Stored items:
________________________________________

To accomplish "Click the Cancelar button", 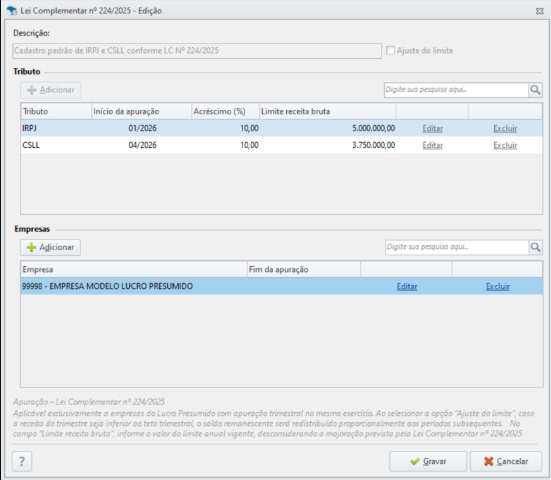I will point(506,461).
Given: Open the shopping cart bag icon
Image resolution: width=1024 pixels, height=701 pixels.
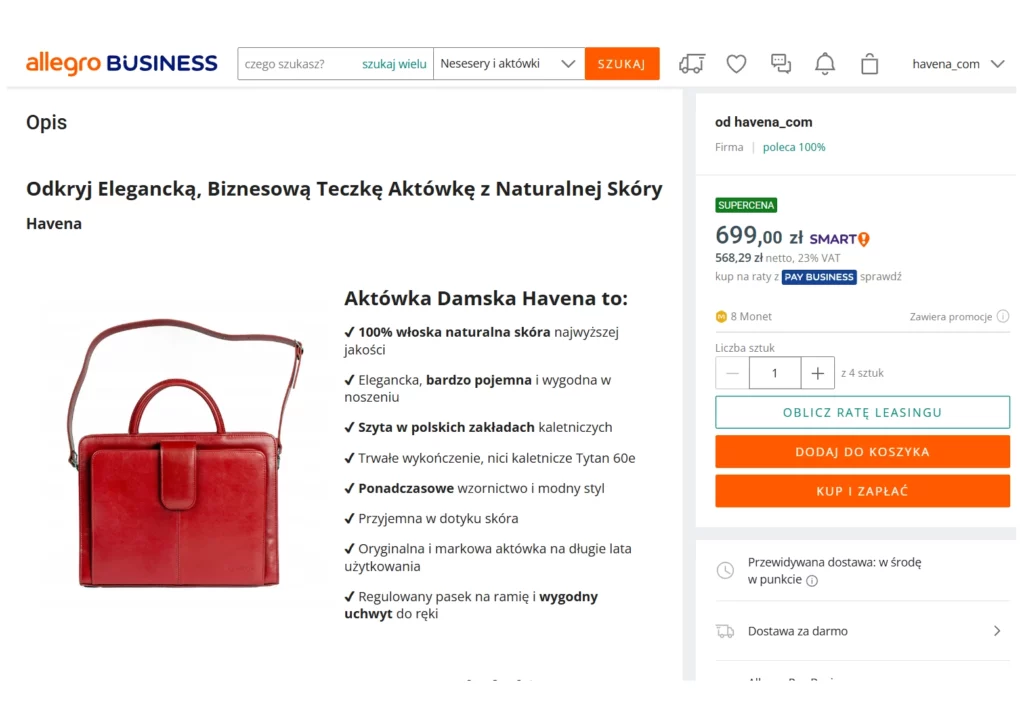Looking at the screenshot, I should pos(870,64).
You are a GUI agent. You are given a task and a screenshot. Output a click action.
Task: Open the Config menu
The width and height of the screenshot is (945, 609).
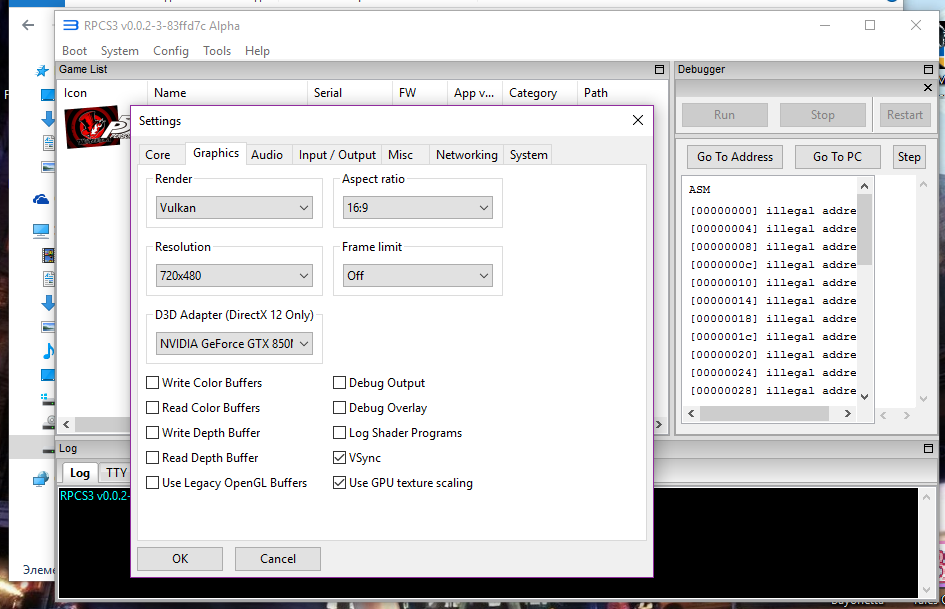click(171, 51)
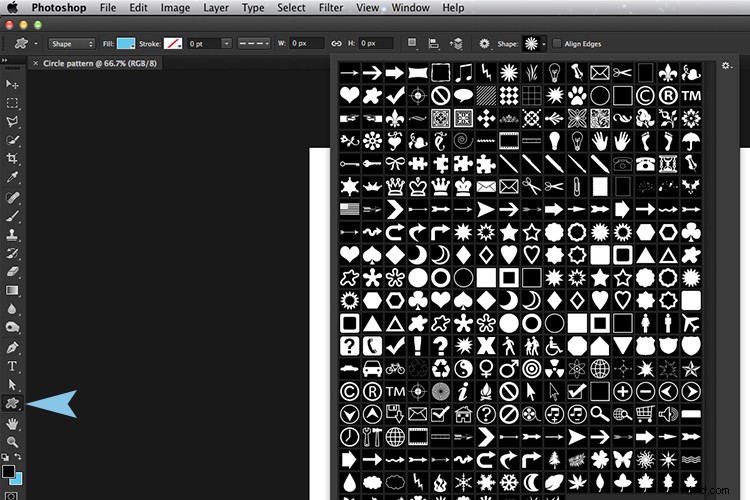Select the Hand tool
The height and width of the screenshot is (500, 750).
[x=13, y=423]

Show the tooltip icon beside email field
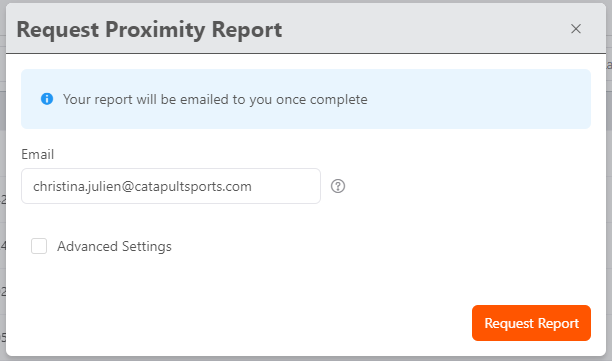point(338,186)

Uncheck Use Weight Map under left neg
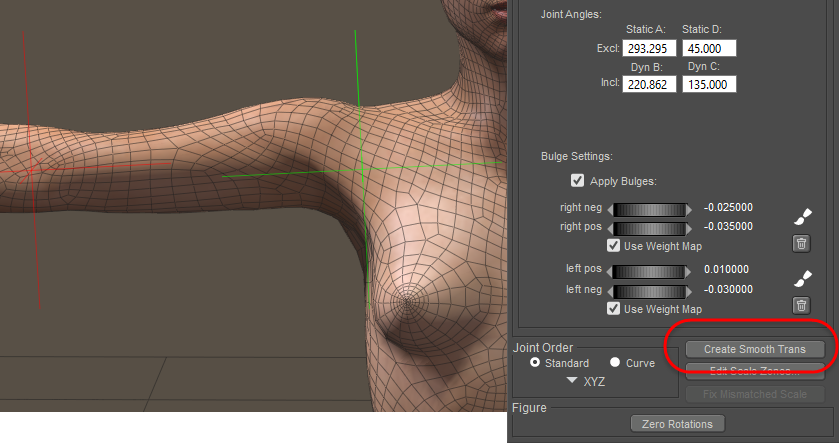coord(614,309)
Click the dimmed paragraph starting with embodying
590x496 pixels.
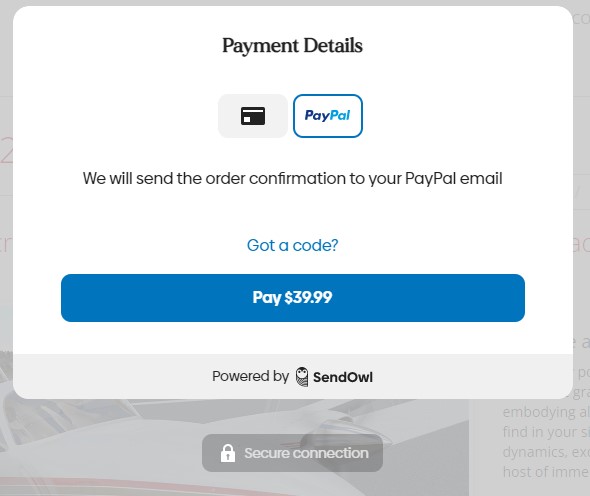click(x=546, y=412)
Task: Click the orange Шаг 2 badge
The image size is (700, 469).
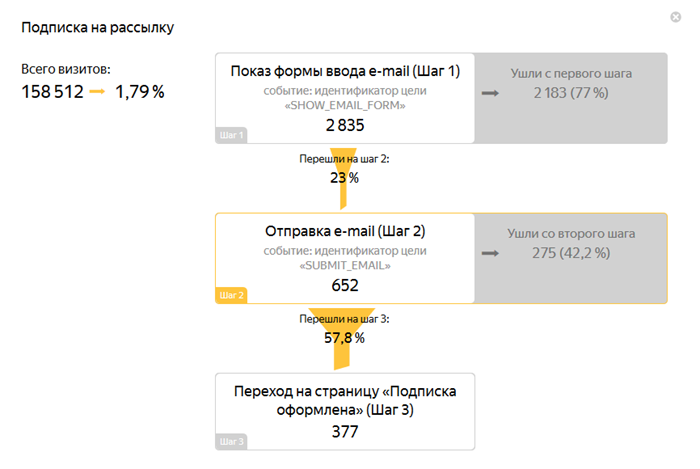Action: click(x=231, y=295)
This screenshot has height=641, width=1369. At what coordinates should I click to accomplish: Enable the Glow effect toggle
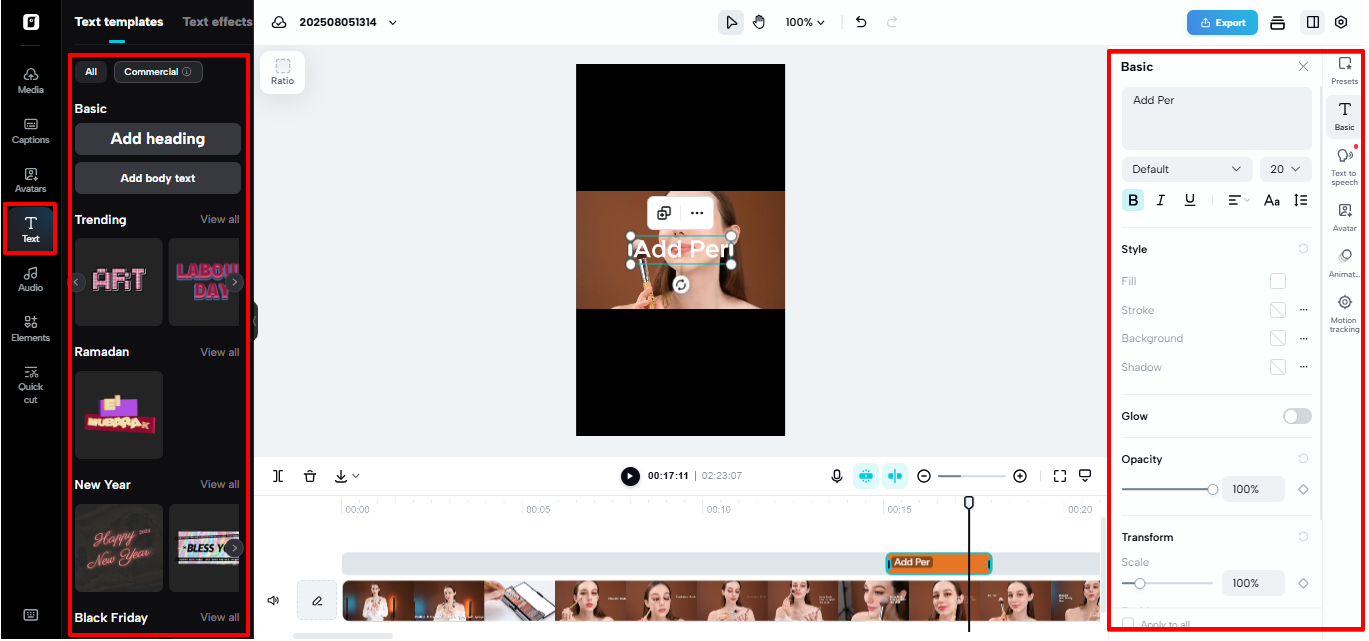[x=1297, y=415]
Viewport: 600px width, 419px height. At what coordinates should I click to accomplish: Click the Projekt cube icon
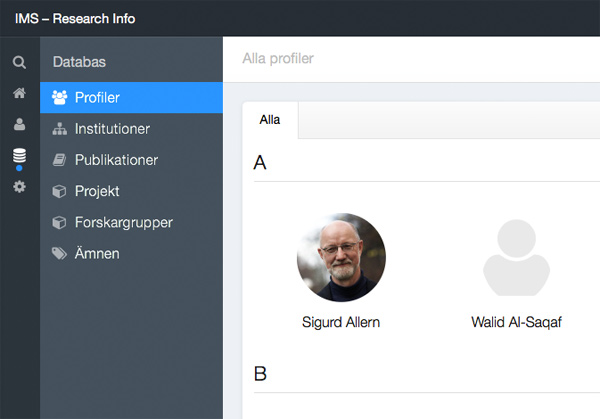coord(59,191)
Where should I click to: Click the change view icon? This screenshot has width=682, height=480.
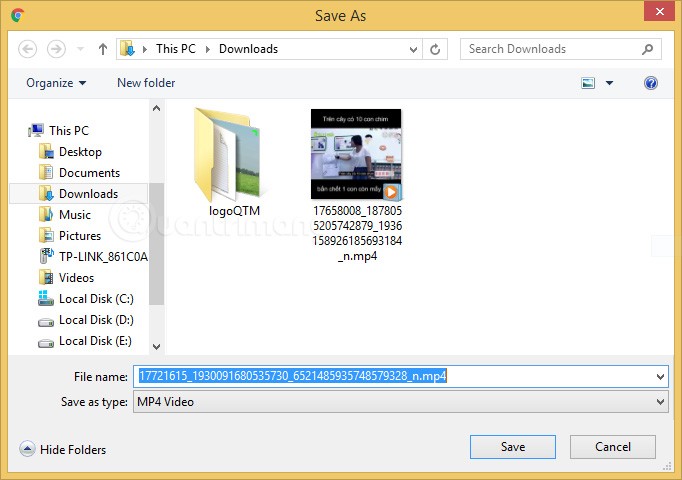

________________________________________

§ EXERCISE
Each line from the one with "This screenshot has height=641, width=1369." through the final line of the records must be copied exactly, with no pictures and no additional lines.

§ RESULT
This screenshot has height=641, width=1369. At what coordinates should I click to accomplish: Enable the Glow effect toggle
[x=1297, y=415]
Viewport: 600px width, 419px height. At what coordinates should I click to accomplish: Click the Projekt cube icon
coord(59,191)
Where should I click to: Click the change view icon? This screenshot has width=682, height=480.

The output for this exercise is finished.